*** DATA FOR REVIEW ***

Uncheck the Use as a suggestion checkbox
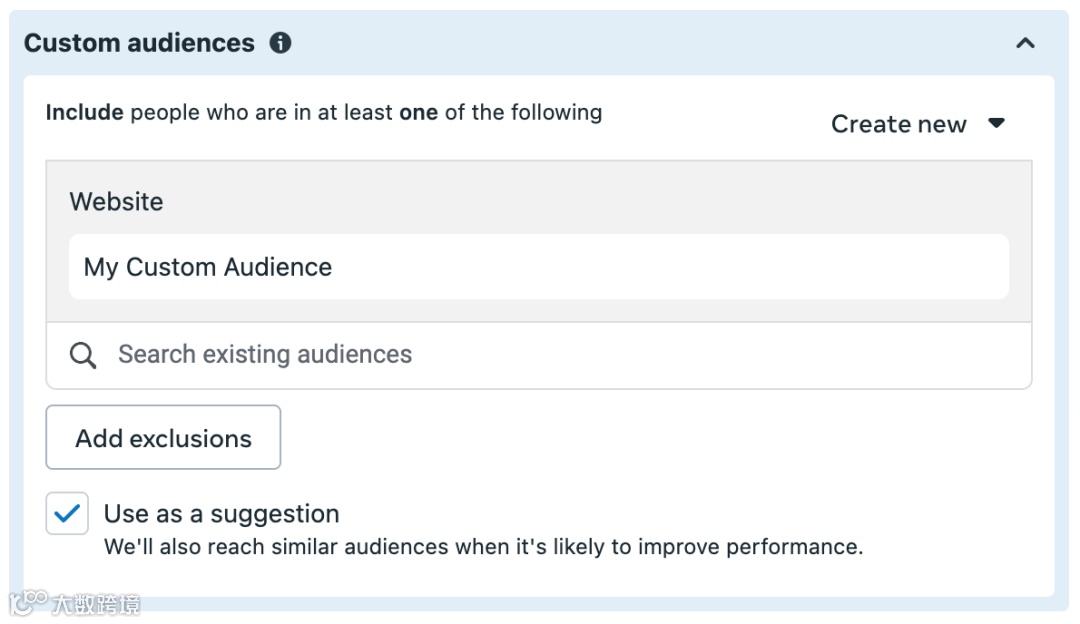Screen dimensions: 1080x624 67,514
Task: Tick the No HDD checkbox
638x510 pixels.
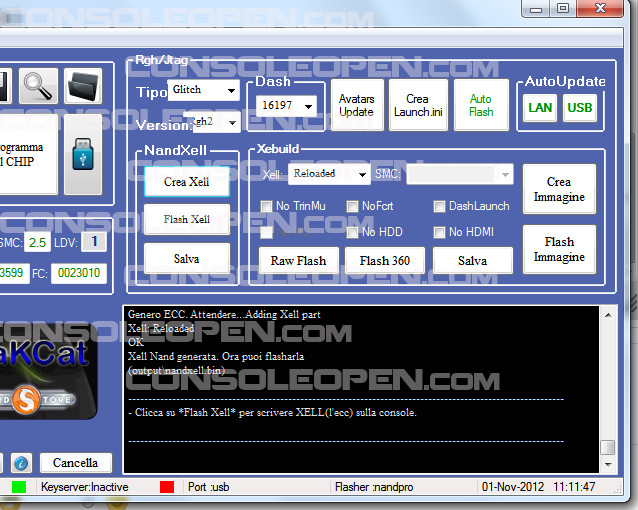Action: coord(353,233)
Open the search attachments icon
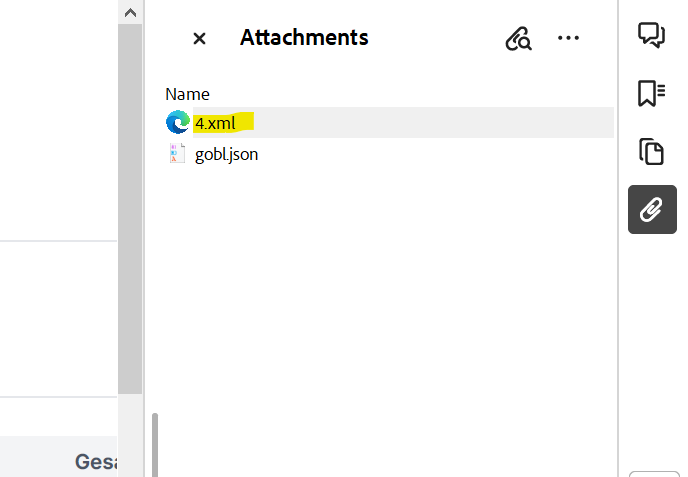Viewport: 688px width, 477px height. (518, 39)
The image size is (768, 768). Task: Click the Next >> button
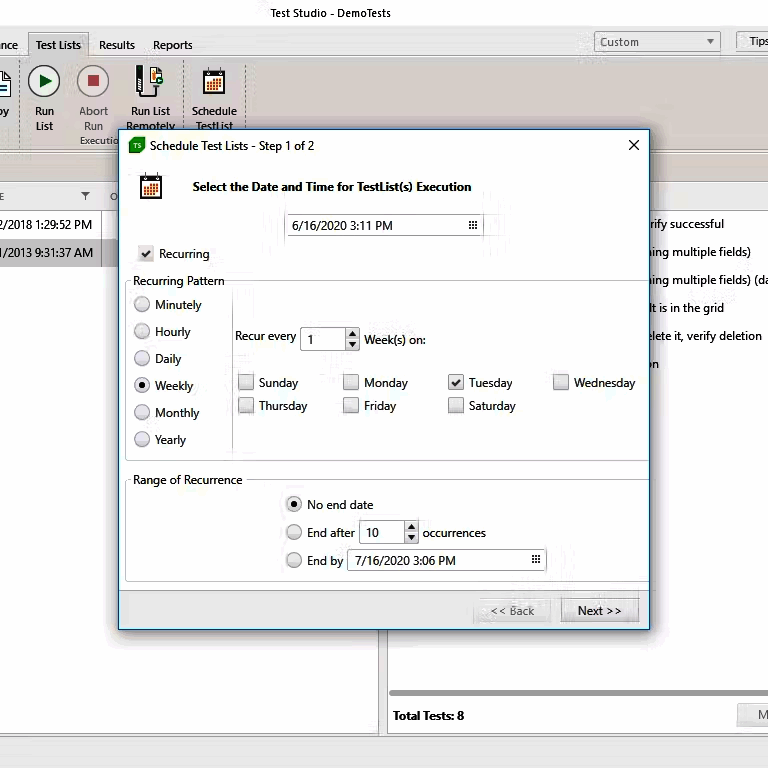pyautogui.click(x=599, y=610)
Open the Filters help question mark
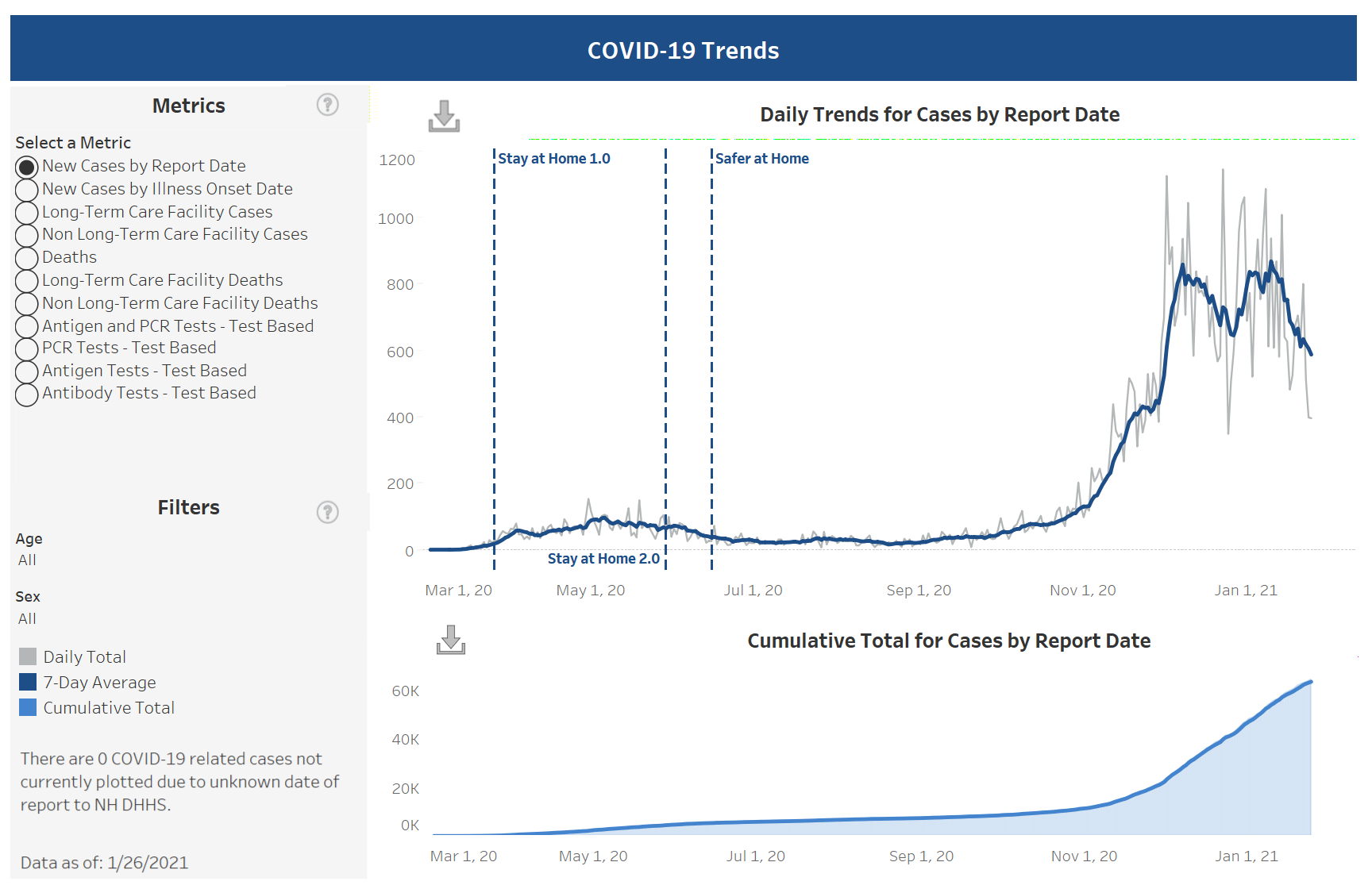 327,512
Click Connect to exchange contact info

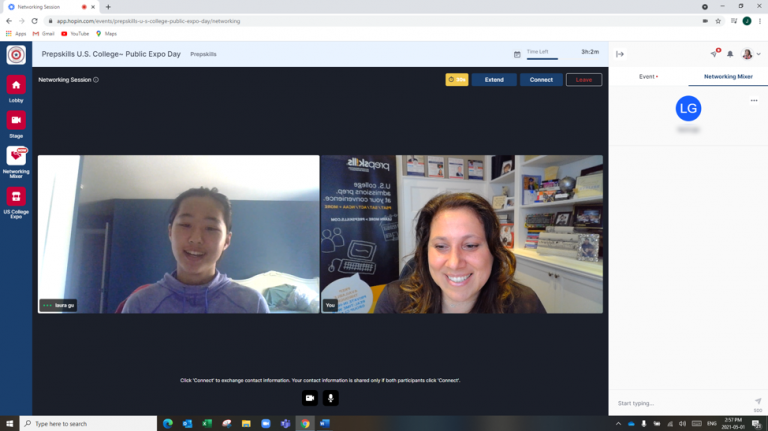[x=541, y=79]
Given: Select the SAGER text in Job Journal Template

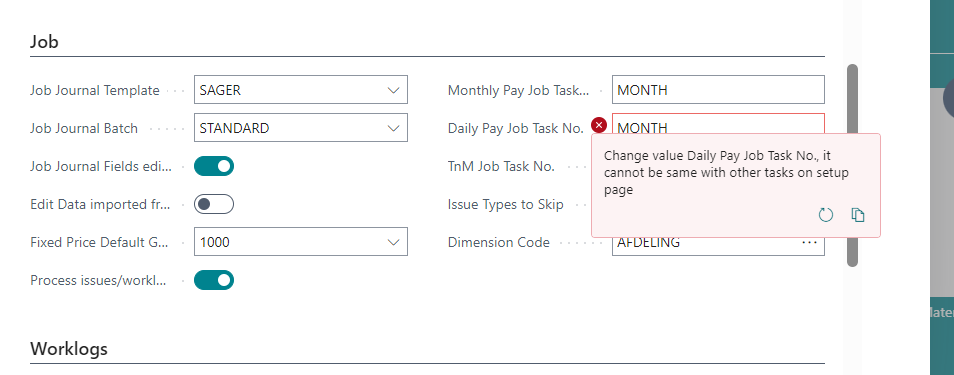Looking at the screenshot, I should (x=220, y=90).
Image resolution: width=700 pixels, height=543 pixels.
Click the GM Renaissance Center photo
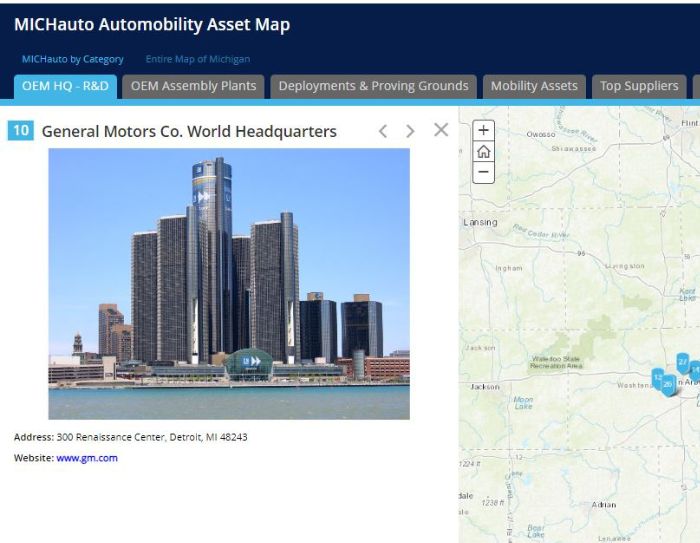229,284
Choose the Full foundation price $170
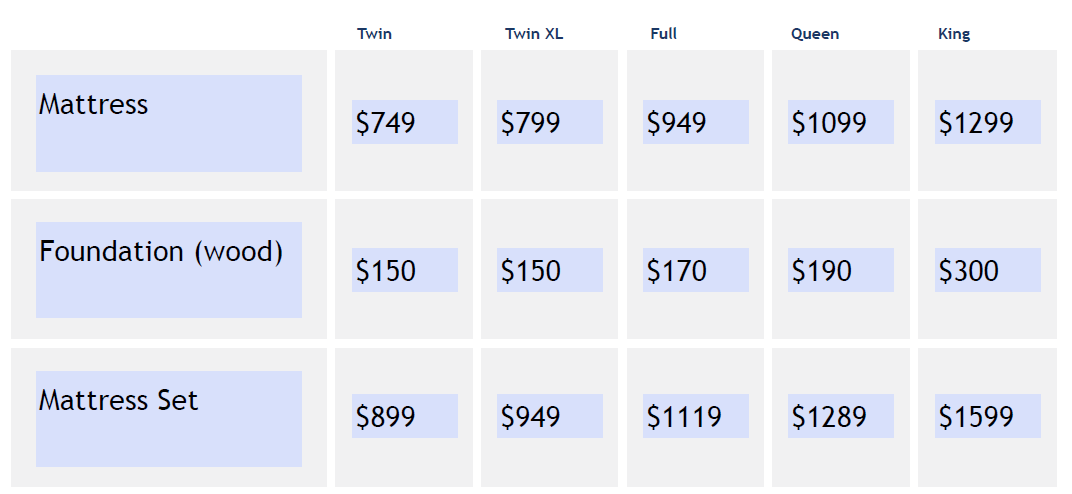1072x494 pixels. [677, 271]
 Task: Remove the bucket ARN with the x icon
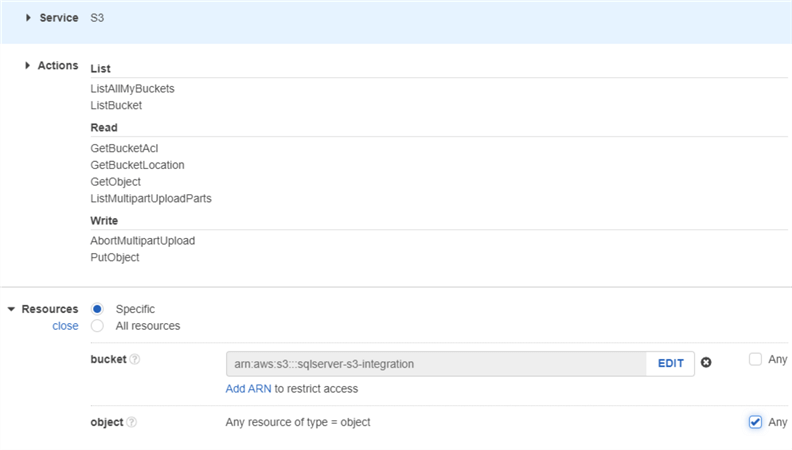coord(706,363)
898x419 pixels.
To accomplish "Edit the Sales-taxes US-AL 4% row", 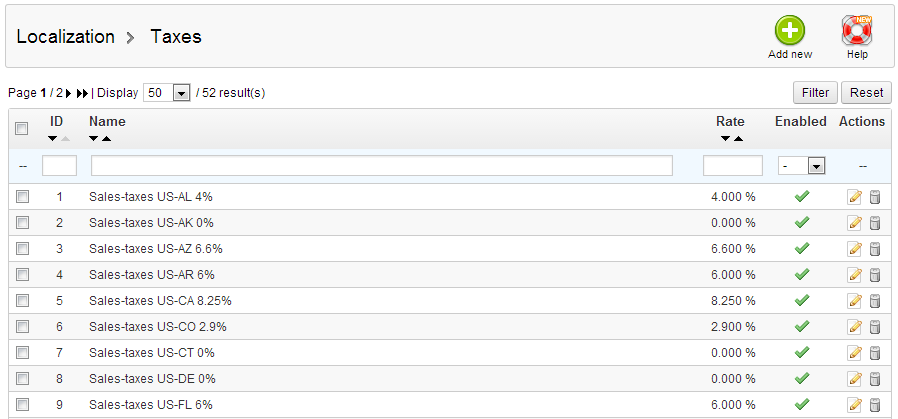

*** End of DATA FOR REVIEW ***

Your reply should hold only the lines running from the one with "Task: Remove the bucket ARN with the x icon" to the end of the data above, set down exactly, pictures omitted.

• **RESULT FOR THIS EXERCISE**
 Task: Remove the bucket ARN with the x icon
coord(706,363)
898x419 pixels.
To accomplish "Edit the Sales-taxes US-AL 4% row", 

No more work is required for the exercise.